Begin Entries

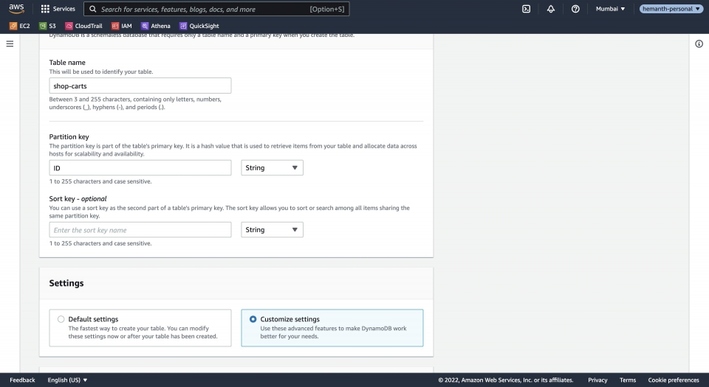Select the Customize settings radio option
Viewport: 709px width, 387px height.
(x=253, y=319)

End Entries
Begin Entries

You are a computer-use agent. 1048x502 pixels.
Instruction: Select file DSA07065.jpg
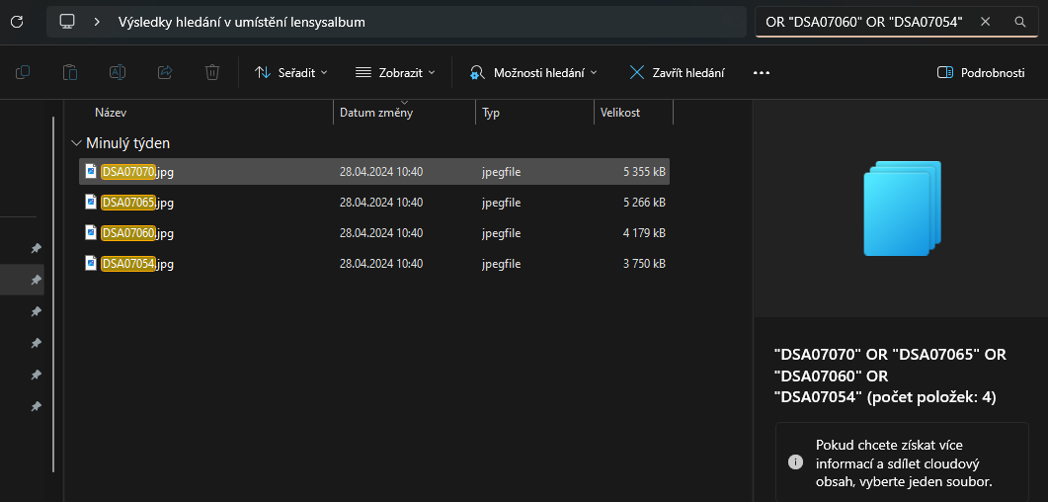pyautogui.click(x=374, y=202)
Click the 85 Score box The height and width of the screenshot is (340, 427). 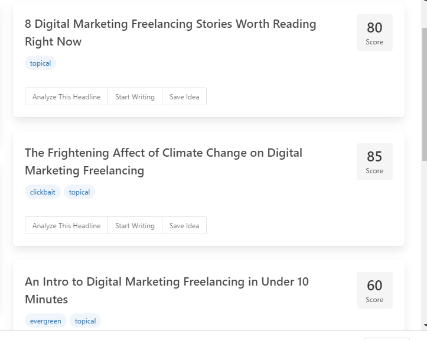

End Entries

Write out everything from the line containing "Select the Customize settings radio option" down to the line containing "(x=253, y=319)", including both of those lines. Leave the pictures out.

Select the Customize settings radio option
Viewport: 709px width, 387px height.
(x=253, y=319)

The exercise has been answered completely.